Invisibility Magic from Gellius and Pliny

Aulus Gellius, Attic Nights 10.12

12 Concerning the miraculous tales which Pliny the Elder ascribes most unworthily to the philosopher Democritus; and also about the image of a flying dove

In the twenty-eighth book of his Natural Histories, Pliny the Elder reports that there was a book by the most noble Philosopher Democritus On the Power and Nature of the Chameleon and that he had read it himself. He ascribes to it many silly and ridiculous things, allegedly written by Democritus—a few of which I remember, unwillingly, since they are so repulsive. For instance, that Democritus claimed that a hawk, the fastest of all birds, if he flies over a chameleon by chance, is suddenly dragged to the ground by a chameleon crawling below it and that after it comes down by some force offers itself willingly on the ground to be taken and torn to pieces by other birds!

Another thing that is beyond all human belief: if the head and neck of a chameleon is burned with the wood which we call oak, rain and thunder occur suddenly; the same thing, allegedly, happens if that animal is burned on the top of a house. There is still another tale which, by Hercules, I doubted that I should include since it is so absurd. But I have decided clearly that it is necessary that we speak what we think about the false incitements that come from this type of wonder—the types of things by which many sharp minds—indeed, those which are most desirous of knowledge—are often possessed and which lead them especially to ruin. But I return to Pliny. He says to roast the chameleon’s left foot with iron heated in a fire along with a herb  which bears the same name (“chameleon”), and to mix both into an ointment and to rub it into paste and place it in a wooden container. Whoever carries that, even if he is in the middle of a crowd, can be seen by no one.”


12De portentis fabularum, quae Plinius Secundus indignissime in Democritum philosophum confert; ibidem de simulacro volucri columbae.

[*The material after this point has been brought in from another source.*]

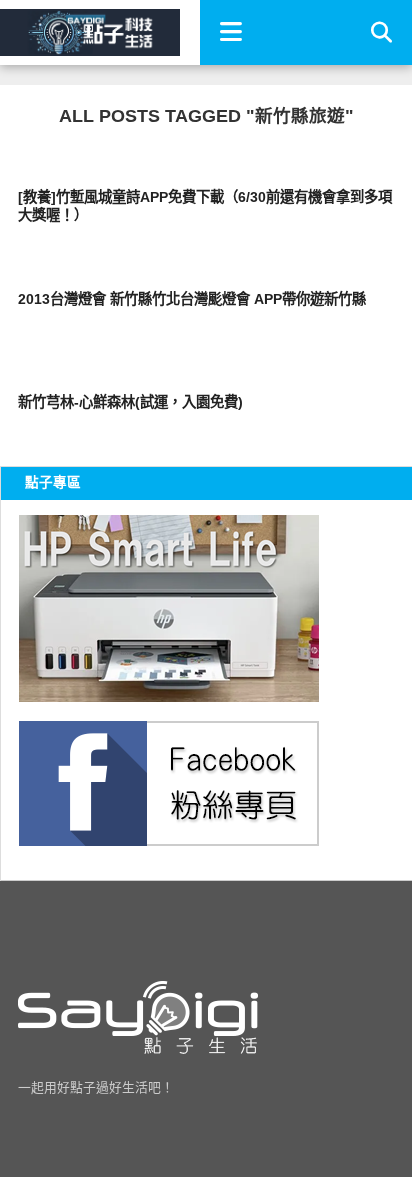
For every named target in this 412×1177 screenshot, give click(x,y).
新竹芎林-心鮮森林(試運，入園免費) (130, 402)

1 Librum esse Democriti, nobilissimi philosophorum, de vi et natura chamaeleontis eumque se legisse Plinius Secundus in naturalis historiae vicesimo octavo refert multaque vana atque intoleranda auribus deinde quasi a Democrito scripta tradit, ex quibus pauca haec inviti meminimus, quia pertaesum est: 2 accipitrem avium rapidissimum a chamaeleonte humi reptante, si eum forte supervolet, detrahi et cadere vi quadam in terram ceterisque avibus laniandum sponte sua obicere sese et dedere. 3 Item aliud ultra humanam fidem: caput et collum chamaeleontis si uratur ligno, quod appellatur “robur”, imbres et tonitrus fieri derepente, idque ipsum usu venire, si iecur eiusdem animalis in summis tegulis uratur. 4 Item aliud, quod hercle an ponerem dubitavi, – ita est deridiculae vanitatis – nisi idcirco plane posui, quod oportuit nos dicere, quid de istiusmodi admirationum fallaci inlecebra sentiremus, qua plerumque capiuntur et ad perniciem elabuntur ingenia maxime sollertia eaque potissimum, quae discendi cupidiora sunt. 5 Sed redeo ad Plinium. Sinistrum pedem ait chamaeleontis ferro ex igni calefacto torreri cum herba, quae appellatur eodem nomine chamaeleontis, et utrumque macerari unguento conligique in modum pastilli atque in vas mitti ligneum et eum, qui id vas ferat, etiamsi is in medio palam versetur, a nullo videri posse.